Once you could make money in the markets by looking for value hidden away in financial statements. Thanks to the digital era and its ease of access to information, that day is now past. But there’s still a proven way to consistently earn a positive return in the market—you just have to understand why value investing once worked and why it never will again.

There’s no doubt that Benjamin Graham and David Dodd shaped the modern profession of investor more than anyone in our history. When they posited—starting in 1928 at New York City’s Columbia Business School—that investors could find companies whose stocks were mispriced by just digging through publicly available numbers, they set off a revolution.

First hundreds, then thousands, and eventually millions of investors learned the art of scrutinizing those numbers to find compelling companies trading below their “intrinsic value.” Graham and Dodd’s books—Security Analysis and The Intelligent Investor—remain staples on virtually every financial bookshelf in the library.

Prominent investors all the way up to the inimitable Warren Buffett have long espoused the wisdom of the approach. It has evolved over the years as well, moving from a focus on book value to a focus on earnings value to a combination of similar factors. In fact, there are as many variations on the theme as can be imagined—thousands of permutations on how to discover value by crunching the numbers in the right way.

However, value investing has a dirty little secret.

It’s always been based on knowing something that few other people could know. In tech speak, it’s about an asynchronous information advantage.

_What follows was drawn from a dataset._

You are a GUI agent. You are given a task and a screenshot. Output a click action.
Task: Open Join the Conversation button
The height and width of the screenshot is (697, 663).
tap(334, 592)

In other words, value investing is not that different from, say, insider trading. In the case of insider information, the opportunity lies in being able to position yourself in front of some fact that has the potential to revalue a company on the market. Maybe you know Intel is going to miss on earnings next month because your friend is on the board. Trading on that information is, of course, illegal. But it’s a crime that’s committed again and again because it works and because it can be difficult to prove.

Value investing, on the other hand, is perfectly legal because in theory it is based only on public information. The catch is that it relies on the information being hard to find or hard to make sense of.

In the 1930s, of course, gathering information on the performance of a company was difficult. Xerox photocopiers hadn’t even been invented yet. (Those didn’t come around until 1959.) Even then, gathering information on a public company was tedious, time consuming, expensive, and really a task best left to the pros.

In other words, in order to learn of a compelling value, one had to make a significant time and energy commitment. That kept competition to a minimum, and allowed those with better information and a knack for processing it faster to position themselves earlier and then benefit as the word spread (and often, they spread it themselves—no harm in talking your own book).

You profit by being ahead of the knowledge of others. Nothing more than information arbitrage.

Value investing is not alone in its dubious distinction from insider trading, however. The same thing applies to all forms of investing, including technical analysis. In fact, it is the sole basis on which it is possible to make a living investing: your ability to be right about the future value of a company’s paper before others, whether they be your fellow speculators or a corporate suitor in search of an acquisition.